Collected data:
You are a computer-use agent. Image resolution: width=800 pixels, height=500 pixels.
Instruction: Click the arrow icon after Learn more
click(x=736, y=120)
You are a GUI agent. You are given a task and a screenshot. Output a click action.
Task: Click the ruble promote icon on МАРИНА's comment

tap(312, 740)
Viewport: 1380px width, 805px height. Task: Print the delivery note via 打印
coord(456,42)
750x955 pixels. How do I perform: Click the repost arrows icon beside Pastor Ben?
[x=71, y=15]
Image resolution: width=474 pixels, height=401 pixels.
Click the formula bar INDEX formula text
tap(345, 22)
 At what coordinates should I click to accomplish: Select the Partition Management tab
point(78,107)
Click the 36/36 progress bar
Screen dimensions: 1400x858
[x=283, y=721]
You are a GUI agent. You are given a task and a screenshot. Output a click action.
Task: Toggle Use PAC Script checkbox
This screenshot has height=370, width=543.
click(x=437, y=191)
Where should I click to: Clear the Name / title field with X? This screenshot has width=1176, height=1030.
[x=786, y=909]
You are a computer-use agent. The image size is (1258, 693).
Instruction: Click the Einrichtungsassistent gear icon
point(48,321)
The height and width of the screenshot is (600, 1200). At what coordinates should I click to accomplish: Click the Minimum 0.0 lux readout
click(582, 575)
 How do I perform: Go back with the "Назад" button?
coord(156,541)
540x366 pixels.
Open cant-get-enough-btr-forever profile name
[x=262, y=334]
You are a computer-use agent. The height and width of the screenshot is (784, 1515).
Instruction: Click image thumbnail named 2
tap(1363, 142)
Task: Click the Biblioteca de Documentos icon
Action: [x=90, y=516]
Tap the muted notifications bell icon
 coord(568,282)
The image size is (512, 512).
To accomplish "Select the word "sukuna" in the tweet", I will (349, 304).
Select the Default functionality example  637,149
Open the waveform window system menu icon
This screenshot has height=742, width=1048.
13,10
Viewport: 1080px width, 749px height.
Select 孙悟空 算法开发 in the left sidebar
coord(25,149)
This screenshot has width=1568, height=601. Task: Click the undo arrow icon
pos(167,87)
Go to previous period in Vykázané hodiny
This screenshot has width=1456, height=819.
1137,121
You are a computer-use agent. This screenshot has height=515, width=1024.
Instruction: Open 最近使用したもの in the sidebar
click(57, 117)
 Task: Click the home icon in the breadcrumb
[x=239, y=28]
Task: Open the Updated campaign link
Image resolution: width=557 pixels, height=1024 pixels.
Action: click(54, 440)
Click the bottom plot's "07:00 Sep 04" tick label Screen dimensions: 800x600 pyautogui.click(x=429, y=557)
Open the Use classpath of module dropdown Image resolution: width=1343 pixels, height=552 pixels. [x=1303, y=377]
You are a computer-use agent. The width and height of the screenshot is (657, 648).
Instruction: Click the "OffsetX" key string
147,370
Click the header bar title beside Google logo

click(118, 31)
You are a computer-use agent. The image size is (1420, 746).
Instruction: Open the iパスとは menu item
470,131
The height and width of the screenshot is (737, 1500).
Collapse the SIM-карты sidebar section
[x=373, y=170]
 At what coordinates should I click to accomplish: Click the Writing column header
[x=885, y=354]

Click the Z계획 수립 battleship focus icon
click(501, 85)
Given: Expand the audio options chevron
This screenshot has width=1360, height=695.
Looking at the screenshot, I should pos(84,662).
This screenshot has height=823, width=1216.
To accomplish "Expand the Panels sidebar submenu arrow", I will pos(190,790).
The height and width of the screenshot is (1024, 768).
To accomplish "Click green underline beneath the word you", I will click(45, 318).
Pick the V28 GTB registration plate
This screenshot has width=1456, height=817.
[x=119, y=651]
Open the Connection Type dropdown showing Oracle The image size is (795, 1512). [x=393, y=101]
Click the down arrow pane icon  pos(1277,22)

__How to complete this task__: Each of the entries must be written out again exactly.

__Written solution__:
You are a computer-use agent. Image resolution: width=800 pixels, height=500 pixels.
Instruction: Click the arrow icon after Learn more
click(x=736, y=120)
You are a GUI agent. You are given a task and a screenshot. Output a click action.
Task: Click the ruble promote icon on МАРИНА's comment

tap(312, 740)
Viewport: 1380px width, 805px height. Task: Print the delivery note via 打印
coord(456,42)
750x955 pixels. How do I perform: Click the repost arrows icon beside Pastor Ben?
[x=71, y=15]
Image resolution: width=474 pixels, height=401 pixels.
Click the formula bar INDEX formula text
tap(345, 22)
 At what coordinates should I click to accomplish: Select the Partition Management tab
point(78,107)
Click the 36/36 progress bar
Screen dimensions: 1400x858
[x=283, y=721]
You are a GUI agent. You are given a task and a screenshot. Output a click action.
Task: Toggle Use PAC Script checkbox
This screenshot has height=370, width=543.
click(x=437, y=191)
Where should I click to: Clear the Name / title field with X? This screenshot has width=1176, height=1030.
[x=786, y=909]
You are a computer-use agent. The image size is (1258, 693).
Instruction: Click the Einrichtungsassistent gear icon
point(48,321)
The height and width of the screenshot is (600, 1200). At what coordinates should I click to accomplish: Click the Minimum 0.0 lux readout
click(582, 575)
 How do I perform: Go back with the "Назад" button?
coord(156,541)
540x366 pixels.
Open cant-get-enough-btr-forever profile name
[x=262, y=334]
You are a computer-use agent. The height and width of the screenshot is (784, 1515).
Instruction: Click image thumbnail named 2
tap(1363, 142)
Task: Click the Biblioteca de Documentos icon
Action: [x=90, y=516]
Tap the muted notifications bell icon
 coord(568,282)
The image size is (512, 512).
To accomplish "Select the word "sukuna" in the tweet", I will (349, 304).
Select the Default functionality example  637,149
Open the waveform window system menu icon
This screenshot has height=742, width=1048.
13,10
Viewport: 1080px width, 749px height.
Select 孙悟空 算法开发 in the left sidebar
coord(25,149)
This screenshot has width=1568, height=601. Task: Click the undo arrow icon
pos(167,87)
Go to previous period in Vykázané hodiny
This screenshot has width=1456, height=819.
1137,121
You are a computer-use agent. This screenshot has height=515, width=1024.
Instruction: Open 最近使用したもの in the sidebar
click(57, 117)
 Task: Click the home icon in the breadcrumb
[x=239, y=28]
Task: Open the Updated campaign link
Image resolution: width=557 pixels, height=1024 pixels.
Action: click(54, 440)
Click the bottom plot's "07:00 Sep 04" tick label Screen dimensions: 800x600 pyautogui.click(x=429, y=557)
Open the Use classpath of module dropdown Image resolution: width=1343 pixels, height=552 pixels. [x=1303, y=377]
You are a computer-use agent. The width and height of the screenshot is (657, 648).
Instruction: Click the "OffsetX" key string
147,370
Click the header bar title beside Google logo

click(118, 31)
You are a computer-use agent. The image size is (1420, 746).
Instruction: Open the iパスとは menu item
470,131
The height and width of the screenshot is (737, 1500).
Collapse the SIM-карты sidebar section
[x=373, y=170]
 At what coordinates should I click to accomplish: Click the Writing column header
[x=885, y=354]

Click the Z계획 수립 battleship focus icon
click(501, 85)
Given: Expand the audio options chevron
This screenshot has width=1360, height=695.
Looking at the screenshot, I should pos(84,662).
This screenshot has height=823, width=1216.
To accomplish "Expand the Panels sidebar submenu arrow", I will pos(190,790).
The height and width of the screenshot is (1024, 768).
To accomplish "Click green underline beneath the word you", I will click(45, 318).
Pick the V28 GTB registration plate
This screenshot has width=1456, height=817.
[x=119, y=651]
Open the Connection Type dropdown showing Oracle The image size is (795, 1512). [x=393, y=101]
Click the down arrow pane icon  pos(1277,22)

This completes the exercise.